The first decision is how to get there. You can join a tour you may have to meet in Kraków somewhere, or potentially be picked up from your hotel. However, it is also easy and much cheaper to take public transport. Mini buses are located downstairs at the Kraków bus station and will drop you off at the gates or a main road about 100m away. It is also possible to go by train, but you would then need to walk from the station to the site or take a taxi.

If you travel on your own the bus back is right outside the gates of the car park and to the right.

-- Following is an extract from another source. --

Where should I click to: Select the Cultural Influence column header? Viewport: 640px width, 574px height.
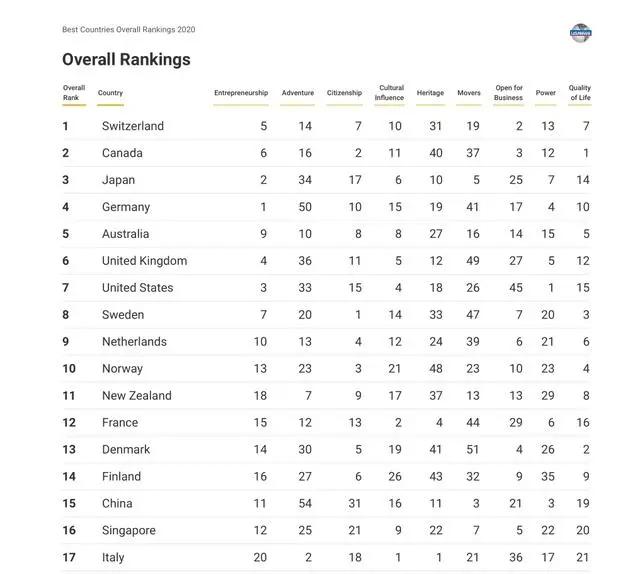(x=390, y=93)
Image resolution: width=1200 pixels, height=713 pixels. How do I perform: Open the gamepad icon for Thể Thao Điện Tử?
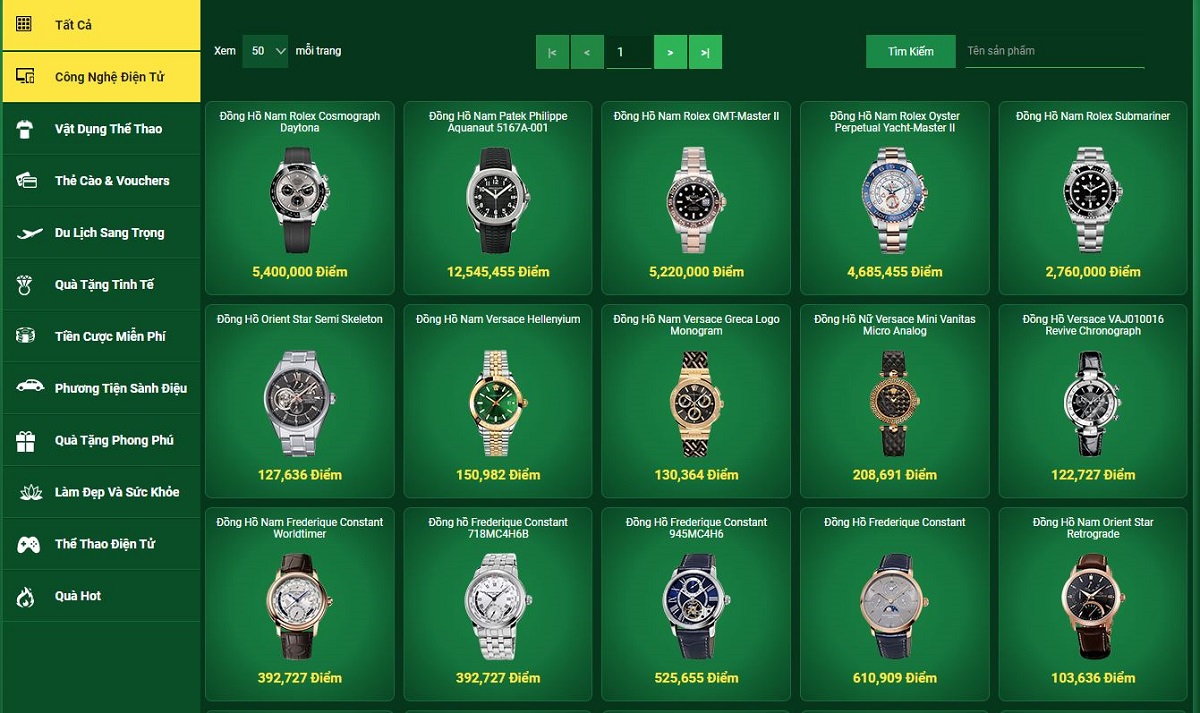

Should you take a guided tour?

Once you are at the site, either with a tour or on your own, the next decision is whether or not to do a guided tour. It is actually free to go into both camps, but if you want a guided tour then you need to pay. During the peak times in the summer you have to join a tour since it gets so busy, but during the winter season you can choose to go around yourself or join a tour.

Whether to take a guided tour or not is an entirely personal decision. I had a hard time deciding because all the reviews of tours were excellent, but all the information from people who did not join a tour and made their own way around said there was no need and it was much better to go at your own pace. Walking through the gates at Auschwitz gave me chills. To me it was like walking into a cemetery and you can feel the energy there. The old barracks at Auschwitz now contain exhibitions to show what happened there. There are also a number of exhibitions in separate buildings from other countries whose citizens were affected by the holocaust which we did not have time to see as part of a guided tour.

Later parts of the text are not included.